TEXTE FOURNI:

+ + + + + + +

Une interaction avec l'image de soi
C'est l'élément principal du changement et celui dont on fait habituellement moins de cas en management. Cela paraît normal dans la mesure où ceux qui proposent, voire imposent le changement s'organisent pour ne pas être affectés par le changement. Qu'il s'agisse de mettre en œuvre une nouvelle organisation du travail, un redéploiement des postes sur le terrain, une modification des tâches ou tout autre forme de réorganisation, si le mandataire du changement n'est pas conscient qu'il affecte ainsi l'image de soi des individus, il risque de ne pas comprendre la portée des obstacles qu'il rencontrera dans la mise en œuvre de ce qui lui semblait, tout compte fait, une formalité.


Toute modification des rapports aux autres rencontre une opposition tenace"

Or justement, le bouleversement de l'image de soi n'est pas une formalité et quiconque a dû subir un changement important peut en témoigner. Tant et aussi longtemps que les managers ne sont pas partie prenante du changement proposé à leur organisation, ils ne seront pas en mesure de bien comprendre ce dont il s'agit. En vivant le changement de l'extérieur, ils assimileront les obstacles à de la résistance et seront alors disposés à mettre en action toute la panoplie de moyens pour "casser" cette résistance. Ils réussiront peut-être (toute personne normale finit toujours par se lasser de résister), mais au détriment du climat de travail et partant, de l'efficacité de l'organisation.

Une interaction avec les autres
Plus encore que l'image de soi, les rapports que les individus entretiennent avec les autres au travail revêtent une importance telle que toute modification à ces rapports rencontre une opposition tenace. Il suffit que l'on annonce une reconfiguration d'équipe, par exemple, pour que les individus y voient là une atteinte à leur droit. Cette réaction s'explique par le fait que l'organisation ou l'entreprise peut être vue comme une microsociété dans laquelle les rapports entre individus reflètent un fragile équilibre dont doivent être conscients les managers. Il leur suffit de se rappeler ce qu'eux-mêmes vivent lorsqu'une réorganisation, découlant d'une fusion par exemple, vient directement les toucher. Malheureusement, lorsque vient le temps de mettre en branle un changement majeur, ils ont tendance à l'oublier et s'étonnent de voir monter aux barricades les individus pour des raisons qui peuvent leur sembler futiles.

Car, en réponse à une vision rationnelle du changement, les individus touchés par ce changement auront tendance à avancer des motifs rationnels de s'opposer à ce qu'on leur demande. Ils feront ainsi valoir leur opposition par le biais du plus puissant attracteur qui saura récupérer leur déséquilibre et ce, surtout si les managers, n'y prêtant aucune attention, se retrouvent davantage orientés sur les tâches que sur les personnes.

+ + + + + + +

EXTRAIT DE DONNÉES:
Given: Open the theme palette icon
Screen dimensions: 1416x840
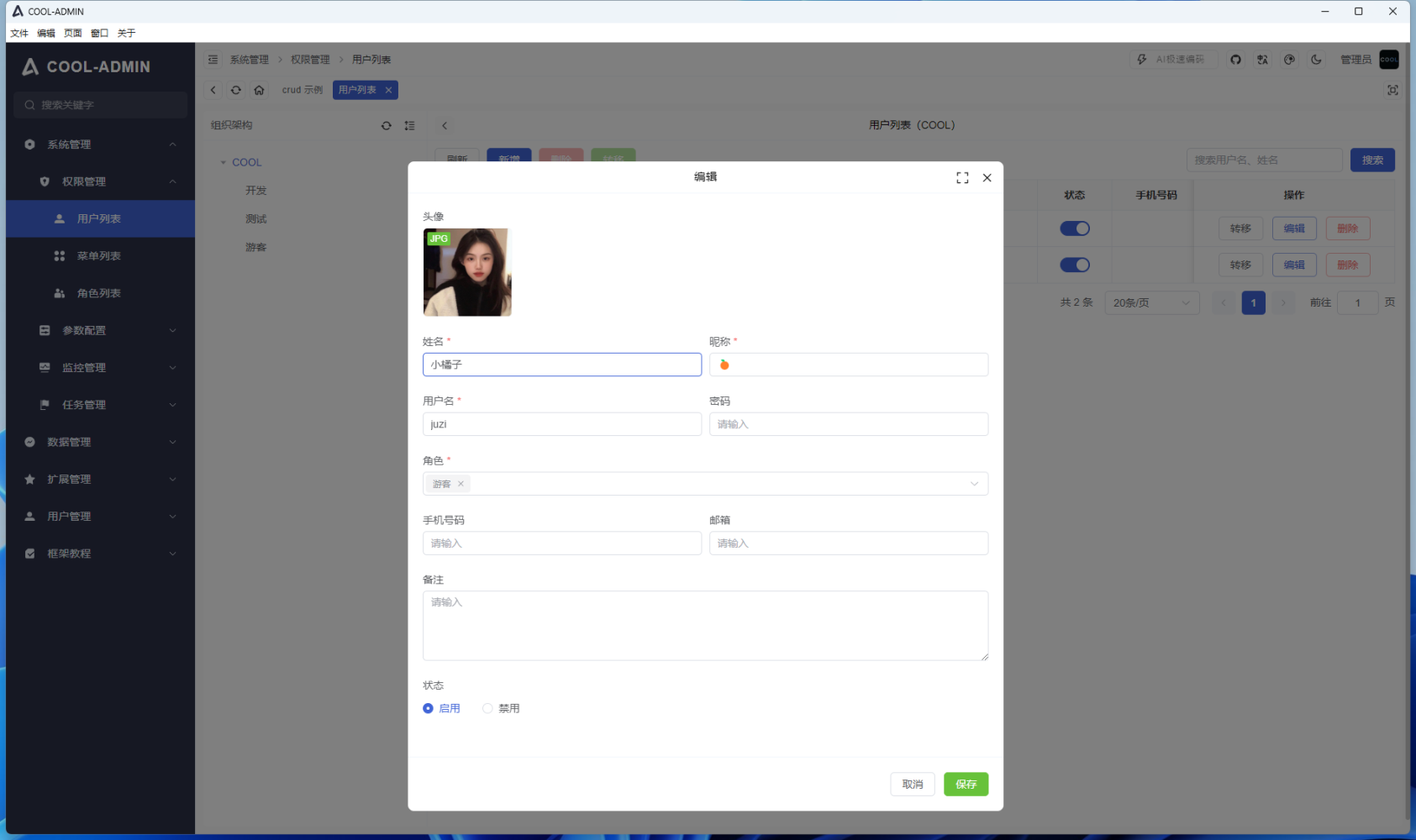Looking at the screenshot, I should (x=1290, y=59).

+ + + + + + +

EXERCICES:
1 - D'après le texte sur le changement, comment l'organisation ou l'entreprise peut-elle être vue ?
2 - Remplacez "managers" par "gestionnaires" dans le passage du texte sur le changement situé entre "Car, en réponse" et "sur les personnes." inclus, puis recopiez ce passage.
3 - Prolongez le texte sur le changement à partir de sa dernière phrase.

RÉPONSES PAR EXERCICE:
1 - Comme une microsociété dans laquelle les rapports entre individus reflètent un fragile équilibre.

2 -
Car, en réponse à une vision rationnelle du changement, les individus touchés par ce changement auront tendance à avancer des motifs rationnels de s'opposer à ce qu'on leur demande. Ils feront ainsi valoir leur opposition par le biais du plus puissant attracteur qui saura récupérer leur déséquilibre et ce, surtout si les gestionnaires, n'y prêtant aucune attention, se retrouvent davantage orientés sur les tâches que sur les personnes.

3 -
Le changement est d'abord et avant tout une attitude de l'esprit"

Une interaction avec son poste
Finalement, en raison du fait qu'au sein de l'organisation ou de l'entreprise, les rapports que nous avons avec nous-mêmes et avec les autres transitent par le poste que l'on occupe, il est évident que toute tentative de modifier ledit poste aura des conséquences importantes sur l'interaction que nous entretenons avec ce dernier. Ce qui paraît évident lorsque l'on parle d'enrichissement des tâches ne semble pas rejoindre les managers lorsque ceux-ci mettent en place une réorganisation des tâches qui affecte directement la teneur des postes. Ce faisant, ils obligent, sans en être pleinement conscient, les individus à établir une nouvelle interaction avec le poste qu'ils occupent, affectant par là l'image qu'ils ont d'eux-mêmes et leurs rapports avec les autres dans l'organisation.

Cette complexité du changement que d'aucuns pourraient assimiler à de la complication qu'il suffit de fractionner en petites parties (selon une approche graduelle qui vise tout d'abord les noyaux les plus faibles) fait ressortir l'importance pour les managers de maintenir à son égard une relation où la perception des uns et des autres joue un rôle capital. Or tant et aussi longtemps que ces derniers perçoivent le changement comme extérieur à eux-mêmes, il est évident qu'il leur est difficile de comprendre cette dynamique.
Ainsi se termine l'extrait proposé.